Rewrite the lines below, changing every "Where should I click to" to "What should I click to" and leaving everything else exactly as it is.

"""

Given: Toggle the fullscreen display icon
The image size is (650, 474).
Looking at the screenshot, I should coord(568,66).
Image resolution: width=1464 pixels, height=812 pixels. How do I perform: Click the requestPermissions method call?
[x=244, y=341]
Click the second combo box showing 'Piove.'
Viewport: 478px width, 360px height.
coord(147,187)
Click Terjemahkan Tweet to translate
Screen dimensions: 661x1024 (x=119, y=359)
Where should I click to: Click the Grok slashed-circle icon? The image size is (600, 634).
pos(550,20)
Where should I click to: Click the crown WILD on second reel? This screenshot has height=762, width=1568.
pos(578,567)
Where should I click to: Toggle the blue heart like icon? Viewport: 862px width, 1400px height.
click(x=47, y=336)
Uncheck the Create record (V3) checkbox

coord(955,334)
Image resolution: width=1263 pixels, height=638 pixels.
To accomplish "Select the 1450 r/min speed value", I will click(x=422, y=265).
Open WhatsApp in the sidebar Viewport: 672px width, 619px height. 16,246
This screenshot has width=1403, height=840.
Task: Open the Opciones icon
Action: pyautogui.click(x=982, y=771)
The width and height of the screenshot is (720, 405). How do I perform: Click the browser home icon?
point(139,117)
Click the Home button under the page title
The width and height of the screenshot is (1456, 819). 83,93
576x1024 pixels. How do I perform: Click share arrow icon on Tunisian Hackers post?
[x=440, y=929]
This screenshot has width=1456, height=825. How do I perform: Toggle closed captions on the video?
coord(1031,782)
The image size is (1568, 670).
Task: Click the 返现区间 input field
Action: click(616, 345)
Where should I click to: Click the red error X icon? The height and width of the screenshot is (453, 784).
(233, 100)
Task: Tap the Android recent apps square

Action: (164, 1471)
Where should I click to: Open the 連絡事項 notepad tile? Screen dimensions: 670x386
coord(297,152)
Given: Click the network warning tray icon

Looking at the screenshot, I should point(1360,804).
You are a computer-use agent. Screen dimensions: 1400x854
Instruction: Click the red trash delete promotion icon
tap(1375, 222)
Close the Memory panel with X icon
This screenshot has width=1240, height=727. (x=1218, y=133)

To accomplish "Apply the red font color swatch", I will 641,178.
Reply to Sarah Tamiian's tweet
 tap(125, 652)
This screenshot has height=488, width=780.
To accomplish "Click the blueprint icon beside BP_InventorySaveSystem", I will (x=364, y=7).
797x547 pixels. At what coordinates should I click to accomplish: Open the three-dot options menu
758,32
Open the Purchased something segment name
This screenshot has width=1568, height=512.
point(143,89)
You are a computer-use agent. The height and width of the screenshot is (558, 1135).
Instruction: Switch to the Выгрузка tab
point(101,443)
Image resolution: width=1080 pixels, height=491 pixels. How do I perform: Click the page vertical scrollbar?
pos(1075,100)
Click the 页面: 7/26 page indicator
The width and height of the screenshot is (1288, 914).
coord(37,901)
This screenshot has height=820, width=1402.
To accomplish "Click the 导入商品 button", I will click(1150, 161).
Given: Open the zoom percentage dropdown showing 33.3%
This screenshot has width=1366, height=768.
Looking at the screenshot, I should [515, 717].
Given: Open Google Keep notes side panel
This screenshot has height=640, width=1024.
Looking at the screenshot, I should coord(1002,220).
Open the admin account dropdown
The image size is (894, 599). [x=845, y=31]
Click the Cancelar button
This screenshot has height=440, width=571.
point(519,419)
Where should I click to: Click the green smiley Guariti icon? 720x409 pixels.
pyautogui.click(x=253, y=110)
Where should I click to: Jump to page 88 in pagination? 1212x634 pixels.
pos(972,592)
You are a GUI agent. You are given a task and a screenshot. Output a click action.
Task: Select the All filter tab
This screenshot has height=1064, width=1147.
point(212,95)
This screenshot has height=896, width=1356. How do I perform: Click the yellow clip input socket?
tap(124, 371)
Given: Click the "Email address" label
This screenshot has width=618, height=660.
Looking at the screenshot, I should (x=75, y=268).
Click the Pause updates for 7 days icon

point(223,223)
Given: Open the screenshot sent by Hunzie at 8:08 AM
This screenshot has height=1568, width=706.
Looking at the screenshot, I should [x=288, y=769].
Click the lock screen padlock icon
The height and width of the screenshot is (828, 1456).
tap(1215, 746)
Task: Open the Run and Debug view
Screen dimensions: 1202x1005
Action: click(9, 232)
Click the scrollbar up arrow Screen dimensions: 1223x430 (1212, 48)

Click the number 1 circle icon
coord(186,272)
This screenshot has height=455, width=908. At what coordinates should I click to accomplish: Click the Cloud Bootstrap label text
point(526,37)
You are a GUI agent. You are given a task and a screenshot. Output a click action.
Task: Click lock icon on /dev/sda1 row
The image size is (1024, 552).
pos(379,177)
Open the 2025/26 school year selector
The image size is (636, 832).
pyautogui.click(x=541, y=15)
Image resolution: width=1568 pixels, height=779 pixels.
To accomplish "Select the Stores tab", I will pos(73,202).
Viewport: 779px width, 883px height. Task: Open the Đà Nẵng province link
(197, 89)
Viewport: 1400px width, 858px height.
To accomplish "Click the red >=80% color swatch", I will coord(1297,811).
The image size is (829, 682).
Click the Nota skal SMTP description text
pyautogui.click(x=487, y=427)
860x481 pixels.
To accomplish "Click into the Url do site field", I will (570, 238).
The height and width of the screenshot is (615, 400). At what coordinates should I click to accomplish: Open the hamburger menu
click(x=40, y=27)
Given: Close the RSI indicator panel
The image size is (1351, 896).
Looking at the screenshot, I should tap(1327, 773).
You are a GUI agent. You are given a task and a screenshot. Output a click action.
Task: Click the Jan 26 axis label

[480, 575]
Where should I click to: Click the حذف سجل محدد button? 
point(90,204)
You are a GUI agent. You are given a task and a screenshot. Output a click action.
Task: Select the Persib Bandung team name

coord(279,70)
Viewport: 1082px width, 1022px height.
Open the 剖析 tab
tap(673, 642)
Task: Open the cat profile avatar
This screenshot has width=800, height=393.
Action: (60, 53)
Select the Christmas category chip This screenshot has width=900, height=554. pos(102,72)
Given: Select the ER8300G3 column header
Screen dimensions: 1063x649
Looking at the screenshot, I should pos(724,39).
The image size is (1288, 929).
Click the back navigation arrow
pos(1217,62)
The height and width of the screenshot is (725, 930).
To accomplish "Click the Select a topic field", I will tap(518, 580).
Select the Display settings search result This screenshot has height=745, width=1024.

"""

■ Output ■
Given: Toggle the fullscreen display icon
The image size is (650, 474).
Looking at the screenshot, I should coord(568,66).
Image resolution: width=1464 pixels, height=812 pixels. How do I perform: Click the requestPermissions method call?
[x=244, y=341]
Click the second combo box showing 'Piove.'
Viewport: 478px width, 360px height.
coord(147,187)
Click Terjemahkan Tweet to translate
Screen dimensions: 661x1024 (x=119, y=359)
What should I click to: Click the Grok slashed-circle icon? The image size is (600, 634).
pos(550,20)
What should I click to: Click the crown WILD on second reel? This screenshot has height=762, width=1568.
pos(578,567)
What should I click to: Toggle the blue heart like icon? Viewport: 862px width, 1400px height.
click(x=47, y=336)
Uncheck the Create record (V3) checkbox

coord(955,334)
Image resolution: width=1263 pixels, height=638 pixels.
To accomplish "Select the 1450 r/min speed value", I will click(x=422, y=265).
Open WhatsApp in the sidebar Viewport: 672px width, 619px height. 16,246
This screenshot has width=1403, height=840.
Task: Open the Opciones icon
Action: pyautogui.click(x=982, y=771)
The width and height of the screenshot is (720, 405). How do I perform: Click the browser home icon?
point(139,117)
Click the Home button under the page title
The width and height of the screenshot is (1456, 819). 83,93
576x1024 pixels. How do I perform: Click share arrow icon on Tunisian Hackers post?
[x=440, y=929]
This screenshot has width=1456, height=825. How do I perform: Toggle closed captions on the video?
coord(1031,782)
The image size is (1568, 670).
Task: Click the 返现区间 input field
Action: click(616, 345)
What should I click to: Click the red error X icon? The height and width of the screenshot is (453, 784).
(233, 100)
Task: Tap the Android recent apps square

Action: (164, 1471)
What should I click to: Open the 連絡事項 notepad tile? Screen dimensions: 670x386
coord(297,152)
Given: Click the network warning tray icon

Looking at the screenshot, I should point(1360,804).
You are a computer-use agent. Screen dimensions: 1400x854
Instruction: Click the red trash delete promotion icon
tap(1375, 222)
Close the Memory panel with X icon
This screenshot has width=1240, height=727. (x=1218, y=133)

To accomplish "Apply the red font color swatch", I will 641,178.
Reply to Sarah Tamiian's tweet
 tap(125, 652)
This screenshot has height=488, width=780.
To accomplish "Click the blueprint icon beside BP_InventorySaveSystem", I will (x=364, y=7).
797x547 pixels. At what coordinates should I click to accomplish: Open the three-dot options menu
758,32
Open the Purchased something segment name
This screenshot has width=1568, height=512.
point(143,89)
You are a computer-use agent. The height and width of the screenshot is (558, 1135).
Instruction: Switch to the Выгрузка tab
point(101,443)
Image resolution: width=1080 pixels, height=491 pixels. How do I perform: Click the page vertical scrollbar?
pos(1075,100)
Click the 页面: 7/26 page indicator
The width and height of the screenshot is (1288, 914).
coord(37,901)
This screenshot has height=820, width=1402.
To accomplish "Click the 导入商品 button", I will click(1150, 161).
Given: Open the zoom percentage dropdown showing 33.3%
This screenshot has width=1366, height=768.
Looking at the screenshot, I should [515, 717].
Given: Open Google Keep notes side panel
This screenshot has height=640, width=1024.
Looking at the screenshot, I should coord(1002,220).
Open the admin account dropdown
The image size is (894, 599). [x=845, y=31]
Click the Cancelar button
This screenshot has height=440, width=571.
point(519,419)
What should I click to: Click the green smiley Guariti icon? 720x409 pixels.
pyautogui.click(x=253, y=110)
What should I click to: Jump to page 88 in pagination? 1212x634 pixels.
pos(972,592)
You are a GUI agent. You are given a task and a screenshot. Output a click action.
Task: Select the All filter tab
This screenshot has height=1064, width=1147.
point(212,95)
This screenshot has height=896, width=1356. How do I perform: Click the yellow clip input socket?
tap(124, 371)
Given: Click the "Email address" label
This screenshot has width=618, height=660.
Looking at the screenshot, I should (x=75, y=268).
Click the Pause updates for 7 days icon

point(223,223)
Given: Open the screenshot sent by Hunzie at 8:08 AM
This screenshot has height=1568, width=706.
Looking at the screenshot, I should [x=288, y=769].
Click the lock screen padlock icon
The height and width of the screenshot is (828, 1456).
tap(1215, 746)
Task: Open the Run and Debug view
Screen dimensions: 1202x1005
Action: click(9, 232)
Click the scrollbar up arrow Screen dimensions: 1223x430 (1212, 48)

Click the number 1 circle icon
coord(186,272)
This screenshot has height=455, width=908. At what coordinates should I click to accomplish: Click the Cloud Bootstrap label text
point(526,37)
You are a GUI agent. You are given a task and a screenshot. Output a click action.
Task: Click lock icon on /dev/sda1 row
The image size is (1024, 552).
pos(379,177)
Open the 2025/26 school year selector
The image size is (636, 832).
pyautogui.click(x=541, y=15)
Image resolution: width=1568 pixels, height=779 pixels.
To accomplish "Select the Stores tab", I will pos(73,202).
Viewport: 779px width, 883px height. Task: Open the Đà Nẵng province link
(197, 89)
Viewport: 1400px width, 858px height.
To accomplish "Click the red >=80% color swatch", I will coord(1297,811).
The image size is (829, 682).
Click the Nota skal SMTP description text
pyautogui.click(x=487, y=427)
860x481 pixels.
To accomplish "Click into the Url do site field", I will (570, 238).
The height and width of the screenshot is (615, 400). At what coordinates should I click to accomplish: Open the hamburger menu
click(x=40, y=27)
Given: Close the RSI indicator panel
The image size is (1351, 896).
Looking at the screenshot, I should tap(1327, 773).
You are a GUI agent. You are given a task and a screenshot. Output a click action.
Task: Click the Jan 26 axis label

[480, 575]
What should I click to: Click the حذف سجل محدد button? 
point(90,204)
You are a GUI agent. You are given a task and a screenshot. Output a click action.
Task: Select the Persib Bandung team name

coord(279,70)
Viewport: 1082px width, 1022px height.
Open the 剖析 tab
tap(673, 642)
Task: Open the cat profile avatar
This screenshot has width=800, height=393.
Action: (60, 53)
Select the Christmas category chip This screenshot has width=900, height=554. pos(102,72)
Given: Select the ER8300G3 column header
Screen dimensions: 1063x649
Looking at the screenshot, I should pos(724,39).
The image size is (1288, 929).
Click the back navigation arrow
pos(1217,62)
The height and width of the screenshot is (725, 930).
To accomplish "Click the Select a topic field", I will tap(518, 580).
Select the Display settings search result This screenshot has height=745, width=1024.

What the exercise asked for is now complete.